2. Examine the consequences of youth unemployment in Nigeria.

3. Discover youths’ perspectives on ways out of unemployment in Nigeria.

4. Offer a solution to Nigeria’s youth unemployment problem.


1. What are the reasons for unemployment in Nigeria?

2. Does youth unemployment have a significant impact on Nigeria?

3. What is the youths’ perspective on a way out of unemployment in Nigeria?

4. What is the solution to Nigeria’s youth unemployment problem?


Ho: Youth unemployment has no significant impact on Nigeria.

Hello, there are no significant consequences of youth unemployment in Nigeria.


Unemployment in Nigeria has been a topic of discussion. Many policies and measures have been implemented to control unemployment, because it wastes the productive years of the active population; additionally, the research will aid in reducing the declines in our economic growth.

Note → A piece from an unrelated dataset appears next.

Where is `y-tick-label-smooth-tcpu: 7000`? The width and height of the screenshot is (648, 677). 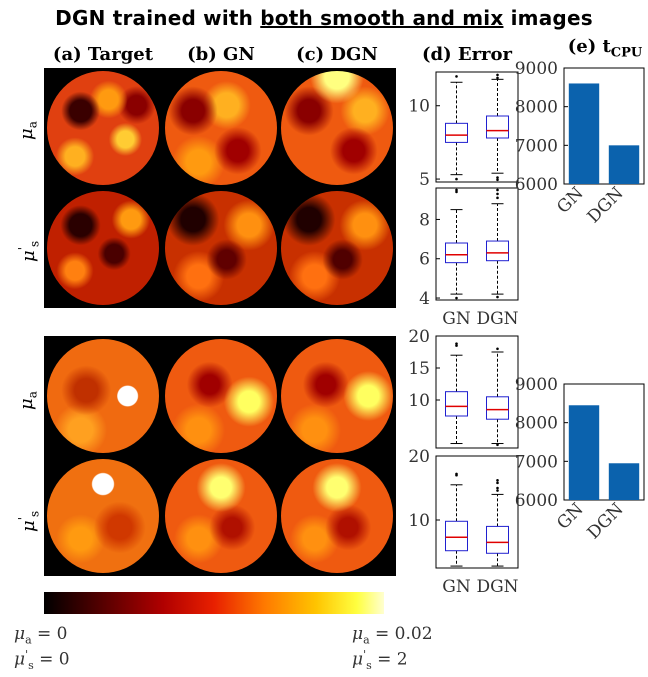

It will provide information to the Nigerian government as well as young people who have ignored agriculture in favor of white-collar jobs.

Furthermore, it will provide useful information to the government in order to combat unemployment and create job opportunities in Nigeria. Finally, the study will be used as a resource for future research.


The purpose of this study is to discover the perspectives of youth on unemployment. Alausa/Ikeja LGA will be used as a case study, and youth in the LGA will be the population for this study.


Obtaining funding for general research work will be difficult during the course of study. Correspondents may also be unable or unwilling to complete the questionnaires provided to them.

However, it is expected that these constraints will be addressed by making the best use of available materials and devoting more time to research than is necessary.